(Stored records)
= Beginning of Section =

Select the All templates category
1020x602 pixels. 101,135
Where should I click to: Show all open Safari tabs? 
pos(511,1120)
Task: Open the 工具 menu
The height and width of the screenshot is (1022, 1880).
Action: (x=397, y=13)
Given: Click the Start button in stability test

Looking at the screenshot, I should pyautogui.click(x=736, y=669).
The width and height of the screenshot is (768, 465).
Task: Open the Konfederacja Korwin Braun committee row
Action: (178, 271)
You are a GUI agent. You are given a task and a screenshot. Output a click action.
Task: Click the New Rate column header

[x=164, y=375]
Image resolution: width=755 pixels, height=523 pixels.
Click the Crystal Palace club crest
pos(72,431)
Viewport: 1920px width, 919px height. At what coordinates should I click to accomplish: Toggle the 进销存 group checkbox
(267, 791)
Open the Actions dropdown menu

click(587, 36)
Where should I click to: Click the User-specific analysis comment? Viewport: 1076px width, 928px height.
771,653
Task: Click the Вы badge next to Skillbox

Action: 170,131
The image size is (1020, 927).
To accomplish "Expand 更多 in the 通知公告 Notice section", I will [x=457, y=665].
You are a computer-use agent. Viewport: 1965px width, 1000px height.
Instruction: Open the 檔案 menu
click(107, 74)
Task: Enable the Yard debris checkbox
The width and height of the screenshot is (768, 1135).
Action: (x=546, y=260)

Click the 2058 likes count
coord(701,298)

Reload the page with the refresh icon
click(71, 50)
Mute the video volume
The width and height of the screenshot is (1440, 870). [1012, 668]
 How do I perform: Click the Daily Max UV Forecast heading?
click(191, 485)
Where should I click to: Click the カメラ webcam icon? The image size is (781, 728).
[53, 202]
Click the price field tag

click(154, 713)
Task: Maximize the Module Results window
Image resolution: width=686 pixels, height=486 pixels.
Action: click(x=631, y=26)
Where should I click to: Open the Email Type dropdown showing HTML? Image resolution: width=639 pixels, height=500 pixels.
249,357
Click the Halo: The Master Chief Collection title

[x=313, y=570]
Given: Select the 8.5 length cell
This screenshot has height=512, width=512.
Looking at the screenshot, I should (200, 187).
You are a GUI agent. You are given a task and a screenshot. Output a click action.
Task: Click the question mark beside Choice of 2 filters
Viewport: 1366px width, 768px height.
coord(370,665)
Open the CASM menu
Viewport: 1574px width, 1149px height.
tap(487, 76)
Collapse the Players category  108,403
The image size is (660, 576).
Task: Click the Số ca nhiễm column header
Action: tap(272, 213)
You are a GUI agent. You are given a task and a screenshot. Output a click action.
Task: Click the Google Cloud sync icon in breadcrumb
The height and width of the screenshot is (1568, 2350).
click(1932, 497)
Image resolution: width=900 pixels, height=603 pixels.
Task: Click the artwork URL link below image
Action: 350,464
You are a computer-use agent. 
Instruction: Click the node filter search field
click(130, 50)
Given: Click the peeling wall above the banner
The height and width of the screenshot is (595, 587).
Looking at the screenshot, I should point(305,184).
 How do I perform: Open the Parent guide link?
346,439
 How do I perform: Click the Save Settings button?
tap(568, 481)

= End of Section =

Exercise requirements:
The lines needed are the ones from the first line of the entries through the line that contains "You are a computer-use agent. Viewport: 1965px", given again without any change.

Completed task:
Select the All templates category
1020x602 pixels. 101,135
Where should I click to: Show all open Safari tabs? 
pos(511,1120)
Task: Open the 工具 menu
The height and width of the screenshot is (1022, 1880).
Action: (x=397, y=13)
Given: Click the Start button in stability test

Looking at the screenshot, I should pyautogui.click(x=736, y=669).
The width and height of the screenshot is (768, 465).
Task: Open the Konfederacja Korwin Braun committee row
Action: (178, 271)
You are a GUI agent. You are given a task and a screenshot. Output a click action.
Task: Click the New Rate column header

[x=164, y=375]
Image resolution: width=755 pixels, height=523 pixels.
Click the Crystal Palace club crest
pos(72,431)
Viewport: 1920px width, 919px height. At what coordinates should I click to accomplish: Toggle the 进销存 group checkbox
(267, 791)
Open the Actions dropdown menu

click(587, 36)
Where should I click to: Click the User-specific analysis comment? Viewport: 1076px width, 928px height.
771,653
Task: Click the Вы badge next to Skillbox

Action: 170,131
The image size is (1020, 927).
To accomplish "Expand 更多 in the 通知公告 Notice section", I will [x=457, y=665].
You are a computer-use agent. Viewport: 1965px width, 1000px height.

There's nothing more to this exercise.